Text to read:
--- start ---

I2S peripheral info?

Post Reply
miceopede
Posts: 3
Joined: Fri Sep 09, 2016 1:52 pm
languages_spoken: english
ODROIDs: c2
Has thanked: 0
Been thanked: 0
Contact:

I2S peripheral info?

Post by miceopede »

I am working on a realtime audio project with the C2 and looked at the I2S driver.

Is there any way to request more technical information from Amlogic? Will the datasheet be updated, or can we generally expect its quality to improve?

1) I am looking into adding mmap support to the I2S kernel driver, but it appears the peripheral seems to read memory in a format that's not standard interleaved (LRLRLRLR...), but in chunks of LLLLLLLLRRRRRRRR... Is there some way to configure the peripheral to feed it standard, stereo, interleaved samples?

2) The I2S driver does not use buffer thresholds or interrupts to determine when the ALSA period has expired. Instead it registers a timer that fires every once in a while to check if a period has elapsed. This hurts latency and increases load for unnecessary interrupts. Is there documentation on how to configure the peripheral to generate interrupts for buffer state conditions?

The current data sheet is useful but not enough to do anything with.

User avatar
odroid
Site Admin
Posts: 37229
Joined: Fri Feb 22, 2013 11:14 pm
languages_spoken: English, Korean
ODROIDs: ODROID
Has thanked: 1723 times
Been thanked: 1120 times
Contact:

Re: I2S peripheral info?

Post by odroid »

We also tried to implement the Jackd with I2S DMA/mmap. But we couldn't make it due to very limited information.
Amlogic supports only Android platform officially and there has been near zero support for generic Linux platform.
If any SoC peripheral works on Android OS, Amlogic don't make any effort to improve the driver.

Anyway, I will try to ask about the interleaved data stream and the buffer threshold based IRQ.
But please don't expect something quick and useful. :(

crashoverride
Posts: 5315
Joined: Tue Dec 30, 2014 8:42 pm
languages_spoken: english
ODROIDs: C1
Has thanked: 0
Been thanked: 433 times
Contact:

Re: I2S peripheral info?

Post by crashoverride »

Since I recently had to deal with ALSA in a real time environment (video playback), I will offer some comments.

I do not believe there would be any benefit from mmap support. My understanding of the driver code is that I2S has a very small buffer. Without DMA and a large hardware buffer, its effectively the same as a regular copy/write operation. Since there is no IOMMU, only CMA memory would be suitable as a buffer anyway. Hardware has changed dramatically from the decades ago that the ALSA linux API was designed. The system is more than fast enough to deal with sound buffer copies considering its fast enough to deal with 4K video buffers. My application takes multi-channel 48Khz audio and performs a brute-force copy/swizzle in memory before sending it on to ALSA without mmap. The impact of this is negligible on performance. However, even if it were, ARM NEON can swizzle "for free" to manipulate interleaved/non-interleaved channels.

--- end ---

What to do: From the I2S forum thread, transcribe word for word the passage that opens with the words containing "Is there any" and closes with "stereo, interleaved samples?". The records that come after the thread play no part in this exercise.

Stored records:
--- start ---

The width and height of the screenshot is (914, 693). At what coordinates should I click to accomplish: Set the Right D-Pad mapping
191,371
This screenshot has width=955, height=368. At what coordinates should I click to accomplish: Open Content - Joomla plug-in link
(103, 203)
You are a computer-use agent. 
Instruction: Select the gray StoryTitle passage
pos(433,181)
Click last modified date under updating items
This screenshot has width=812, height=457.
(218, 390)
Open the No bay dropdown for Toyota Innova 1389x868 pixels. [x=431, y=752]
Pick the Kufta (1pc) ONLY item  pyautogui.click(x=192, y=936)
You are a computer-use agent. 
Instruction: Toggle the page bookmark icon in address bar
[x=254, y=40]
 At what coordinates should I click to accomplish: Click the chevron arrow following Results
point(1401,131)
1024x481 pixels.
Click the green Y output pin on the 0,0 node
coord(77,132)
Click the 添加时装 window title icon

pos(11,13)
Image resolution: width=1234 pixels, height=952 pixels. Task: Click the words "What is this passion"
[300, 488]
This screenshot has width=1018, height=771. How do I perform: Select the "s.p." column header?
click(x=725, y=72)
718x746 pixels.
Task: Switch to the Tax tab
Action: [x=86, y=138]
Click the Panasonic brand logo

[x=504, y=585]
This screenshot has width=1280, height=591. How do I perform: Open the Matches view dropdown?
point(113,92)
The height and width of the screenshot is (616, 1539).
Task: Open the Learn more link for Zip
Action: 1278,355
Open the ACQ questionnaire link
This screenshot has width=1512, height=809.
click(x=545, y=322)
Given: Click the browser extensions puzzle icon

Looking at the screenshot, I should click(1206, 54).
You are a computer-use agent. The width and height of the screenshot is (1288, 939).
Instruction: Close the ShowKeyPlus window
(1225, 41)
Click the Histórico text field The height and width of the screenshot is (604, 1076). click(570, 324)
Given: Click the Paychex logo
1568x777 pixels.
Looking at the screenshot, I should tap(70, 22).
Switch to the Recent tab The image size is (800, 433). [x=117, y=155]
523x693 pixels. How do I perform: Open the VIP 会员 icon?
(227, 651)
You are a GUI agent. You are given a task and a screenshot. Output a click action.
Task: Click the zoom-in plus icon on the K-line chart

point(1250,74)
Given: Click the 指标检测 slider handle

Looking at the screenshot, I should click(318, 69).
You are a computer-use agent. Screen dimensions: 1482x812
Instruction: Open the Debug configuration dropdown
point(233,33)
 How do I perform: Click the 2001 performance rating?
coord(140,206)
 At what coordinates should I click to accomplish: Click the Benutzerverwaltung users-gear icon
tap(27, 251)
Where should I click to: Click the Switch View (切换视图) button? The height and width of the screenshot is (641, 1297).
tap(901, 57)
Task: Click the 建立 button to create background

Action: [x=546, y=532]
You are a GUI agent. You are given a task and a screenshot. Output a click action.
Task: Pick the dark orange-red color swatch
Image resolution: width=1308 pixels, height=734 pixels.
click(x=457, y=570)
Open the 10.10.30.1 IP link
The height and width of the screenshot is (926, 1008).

--- end ---

Result of this exercise:
Is there any way to request more technical information from Amlogic? Will the datasheet be updated, or can we generally expect its quality to improve?

1) I am looking into adding mmap support to the I2S kernel driver, but it appears the peripheral seems to read memory in a format that's not standard interleaved (LRLRLRLR...), but in chunks of LLLLLLLLRRRRRRRR... Is there some way to configure the peripheral to feed it standard, stereo, interleaved samples?